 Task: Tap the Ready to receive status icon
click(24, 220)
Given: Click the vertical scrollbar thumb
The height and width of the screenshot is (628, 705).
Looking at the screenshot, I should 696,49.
####
### Assigned task
Output only the lines running from the line with "The height and" through the final line of the data, inclusive.

### Answer section
The height and width of the screenshot is (628, 705).
Looking at the screenshot, I should 696,49.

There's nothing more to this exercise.